-------- Data listing --------
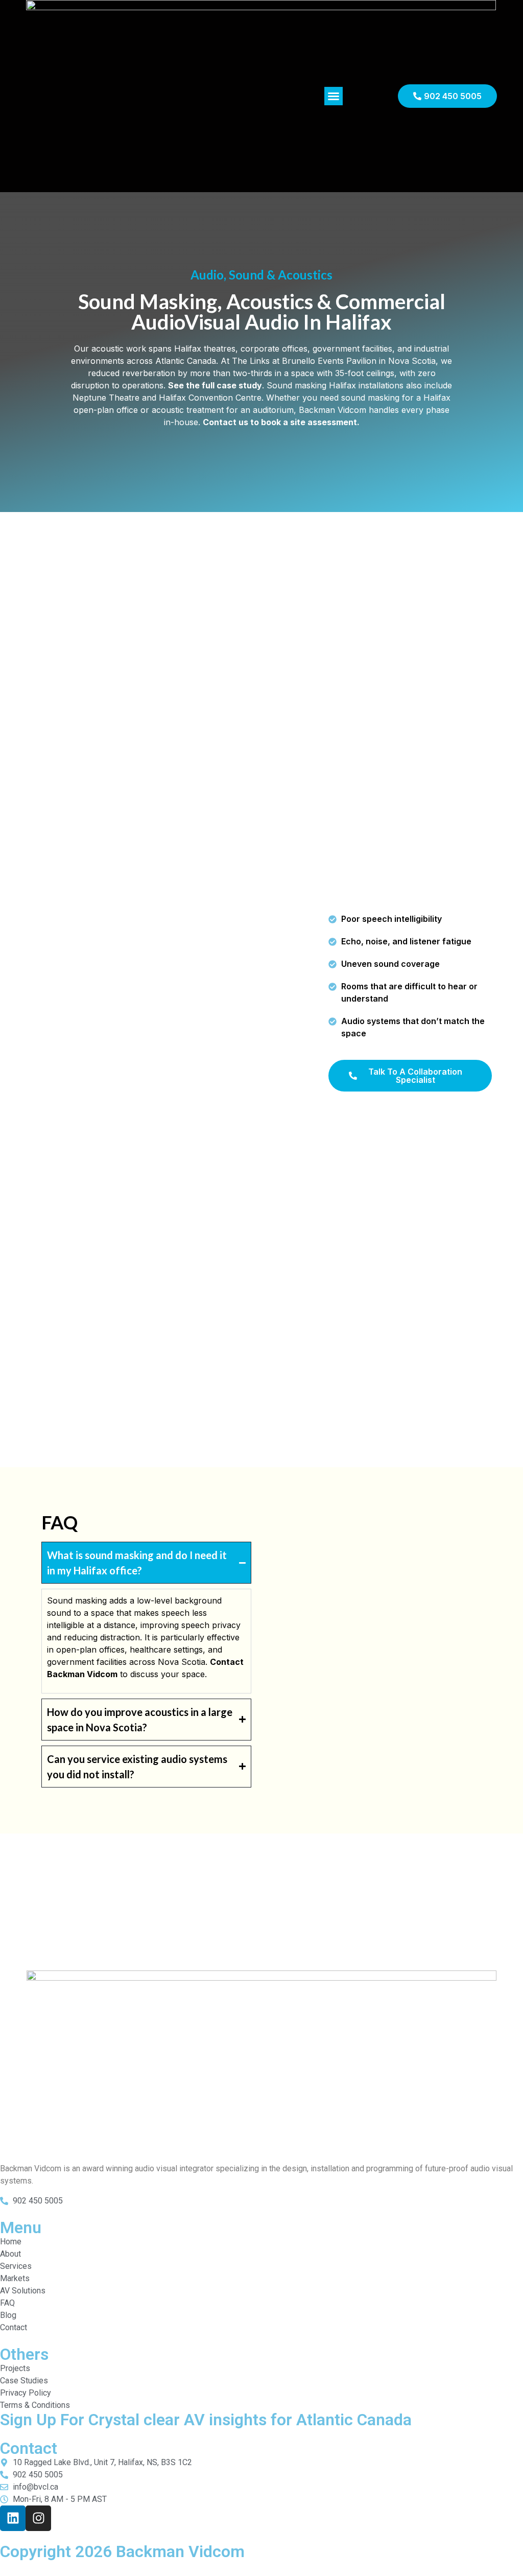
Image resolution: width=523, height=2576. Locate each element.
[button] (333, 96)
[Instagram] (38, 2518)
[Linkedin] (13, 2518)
--------
-------- Data listing --------
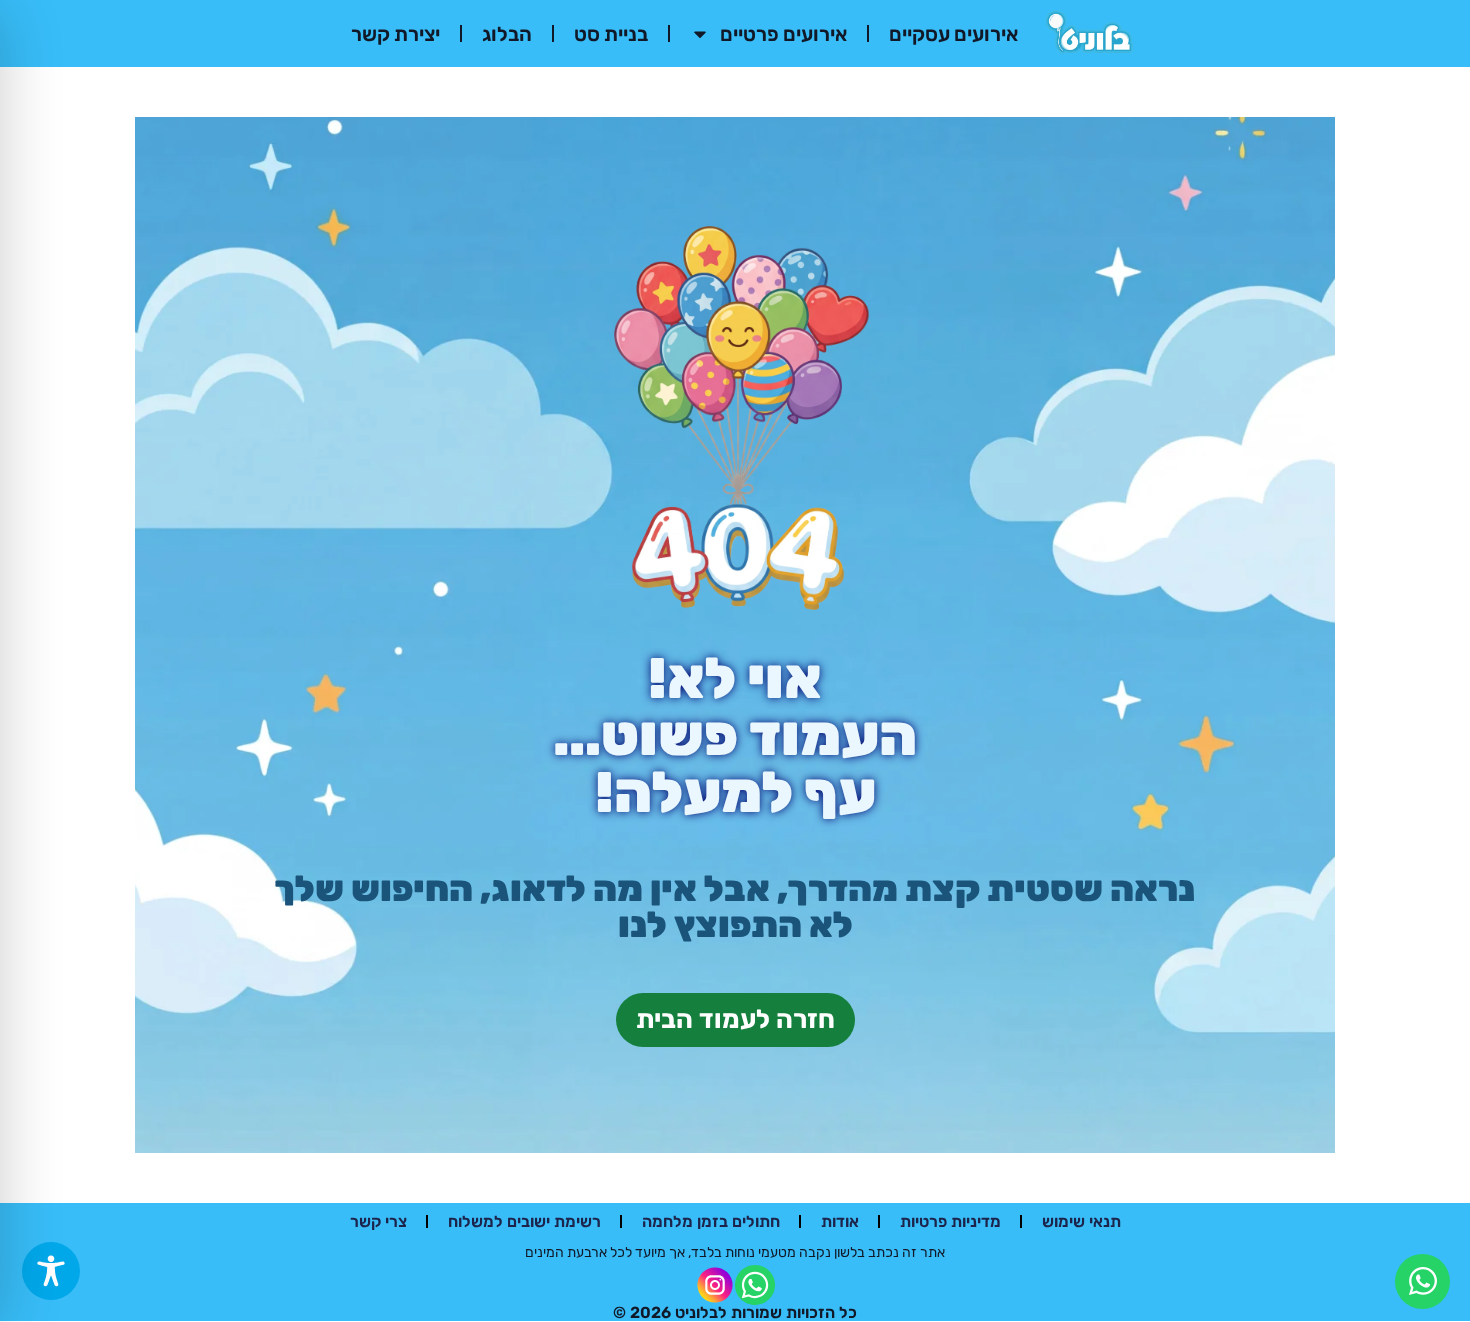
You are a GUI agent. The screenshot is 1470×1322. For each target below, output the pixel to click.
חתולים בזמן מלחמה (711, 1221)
--------
-------- Data listing --------
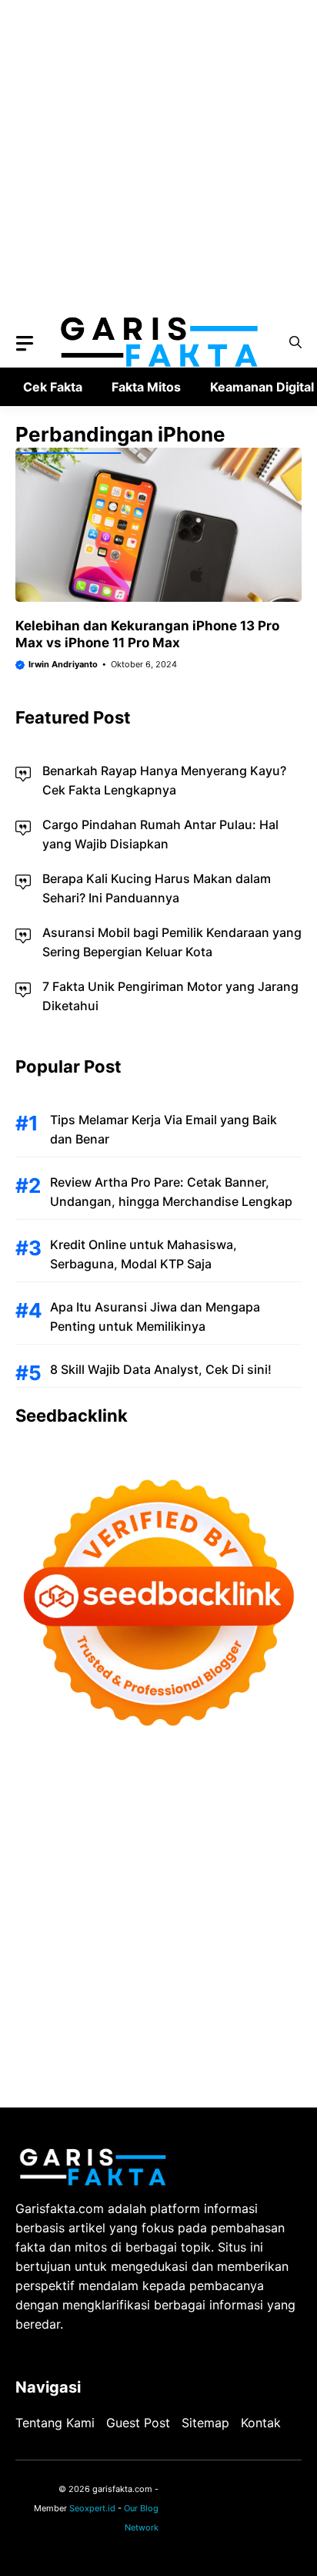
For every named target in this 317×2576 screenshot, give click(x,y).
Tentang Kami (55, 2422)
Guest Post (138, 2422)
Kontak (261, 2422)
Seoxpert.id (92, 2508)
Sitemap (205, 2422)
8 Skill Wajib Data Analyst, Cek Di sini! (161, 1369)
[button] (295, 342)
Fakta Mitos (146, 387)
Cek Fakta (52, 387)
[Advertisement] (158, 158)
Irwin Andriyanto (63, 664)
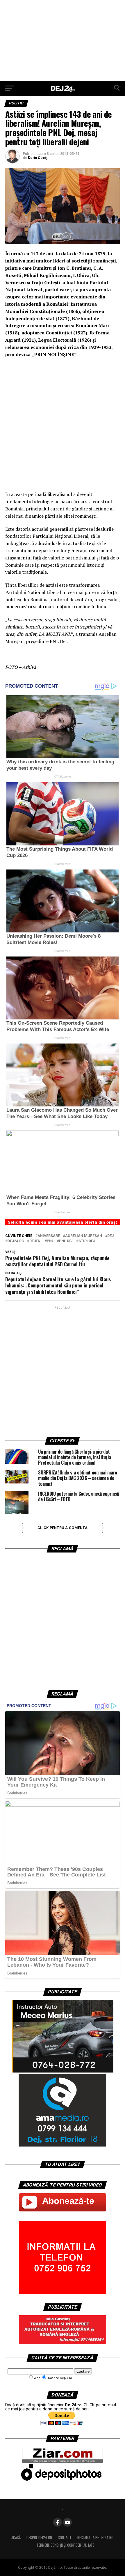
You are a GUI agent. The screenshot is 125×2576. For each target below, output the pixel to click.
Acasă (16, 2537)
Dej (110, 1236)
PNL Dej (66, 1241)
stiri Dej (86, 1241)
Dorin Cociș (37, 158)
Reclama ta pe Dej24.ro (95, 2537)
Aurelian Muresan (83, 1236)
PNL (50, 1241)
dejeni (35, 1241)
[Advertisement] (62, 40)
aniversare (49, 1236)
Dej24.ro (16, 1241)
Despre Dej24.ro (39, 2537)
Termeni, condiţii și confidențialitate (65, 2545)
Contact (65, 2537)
--------
Reproduce exactly, and with no other material, the lines between those holding "Image resolution: width=523, height=2576." and "[Linkedin] (13, 2518)", inclusive.

## Solution to this exercise:
Image resolution: width=523, height=2576. Locate each element.
[button] (333, 96)
[Instagram] (38, 2518)
[Linkedin] (13, 2518)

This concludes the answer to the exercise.